In the grand scheme of things, we are ALL differently abled. My husband can solve sums in his head WICKED fast without any errors. It takes me a pencil, paper and a lot more time. We both arrive at the same answer, but not at the same time. I can whip out a story or paper WICKED fast, but it takes him more time, but we both are writers.
One of the down sides of having a school system built on the assembly-line model, is that people aren't car parts. You cannot just do the same thing over and over and expect a perfectly educated child to pop out at the end of that line. Each human is unique with their own natural interests; their own strengths and weaknesses. I don't even like calling them weaknesses. As my good friends at Khan Academy would say: There are some things that I learn quickly, and other things that I learn slowly, but I can learn anything -- just give me time.
Which brings me back to students who are designated SPED (special education). When I was in school SPED students never interacted with mainstream students. They had separate classes in separate rooms. I recognize now, I missed out on a lot. Students who are designated SPED are students who deserve an education like any other student. What is more they bring so much to the classroom. Recognition of their unique learning patterns opens the door to conversation about everyone's learning patterns. My class and I have spent a lot of time talking about the things that cause us stress or anxiety and how we deal with it. We've talked about ways that we can help each other when those moments come. We've created a community system of support.
My students LOVE a website we use called Quizziz. I create a quiz and they all log in and take it. It plays funky music, and shows them a funny meme after they answer each question. It can also display their ranking with the rest of the quiz takers after each response. Are they moving up in rank or down? This causes a good portion of my class a lot of stress. For some of my students displaying the Leaderboard actually HINDERS their ability to learn. As a class, we determined that displaying the leaderboard isn't worth the stress it causes some of the students. We determined that the emotional needs of our classmates was more important than seeing the number 1 next to your own name. Those who thrived on seeing their name at the top of the list were able to set aside their own personal preference for their classmates. That is significant. What's more, those who found the leaderboard stressful also recognized how much enjoyment using the leaderboard brought some of the other students in the class. "Maybe we could just use the leaderboard once in awhile." They suggested. "Some kids really like it."

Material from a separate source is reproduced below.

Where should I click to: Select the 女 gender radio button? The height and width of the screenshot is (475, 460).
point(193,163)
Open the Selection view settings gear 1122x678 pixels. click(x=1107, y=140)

This kind of learning is so important. It is learning to develop a collaborative awareness of the people around you. It is a compassionate understanding of one another's learning styles and needs. It only happens in classrooms that are consciously working on building a community. It doesn't happen on accident and it isn't the result of an assemblyline.
Recently, a new student was moved into our class. Her mother informed me that tests cause her a great deal of stress. She was hoping that I would notify her before tests so that they could prepare for them. I wholeheartedly agreed. When the first test rolled around, our new student was shocked to discover that my students and I talk about the stress of test-taking. "What can we do to make sure that this test is a comfortable experience?" I asked them, as I often do. "Would you like it on the computer, or do you need a paper-version? If you want paper, try and let me know ahead of time so I can print it out, but if you decide last minute you need paper, I can still do it. You just might have to wait a few minutes." We talk about sitting where we feel comfortable, and using pens or pencils that we like. We talk about taking calming breaths, and communicating with your teacher when you feel really overwhelmed. "Sometimes, it is just too much." I tell them. "I don't want you taking your test if you are feeling that way. You won't do your best, and I want you to show me how much you've learned. I want you to shine." Our new student got an 80 on their first test, and her mother told me. "She wasn't really stressed out. She said it was all pretty mellow."

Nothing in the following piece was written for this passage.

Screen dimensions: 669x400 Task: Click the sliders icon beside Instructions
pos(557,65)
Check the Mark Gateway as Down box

Some of my students sit quietly in their chairs. Some stand. Some sit on the floor, but all of them respoond and participate in discussions. All of them are a part of learning community. These are not modifications that I made because of the "speical" needs of a "special" child. They are modifications that are made because all children are unique, and in the world of the classroom, we are, everyone of us, differently abled.
I want to celebrate my students for who they are, and encourage them to pursue those things that fill them with curiousity and joy. I want to open wide the doors of possiblity, and let them step into evey single one, until, memsmerized by the distant horizon, they break into a run to pursue those things buried deep in their hearts.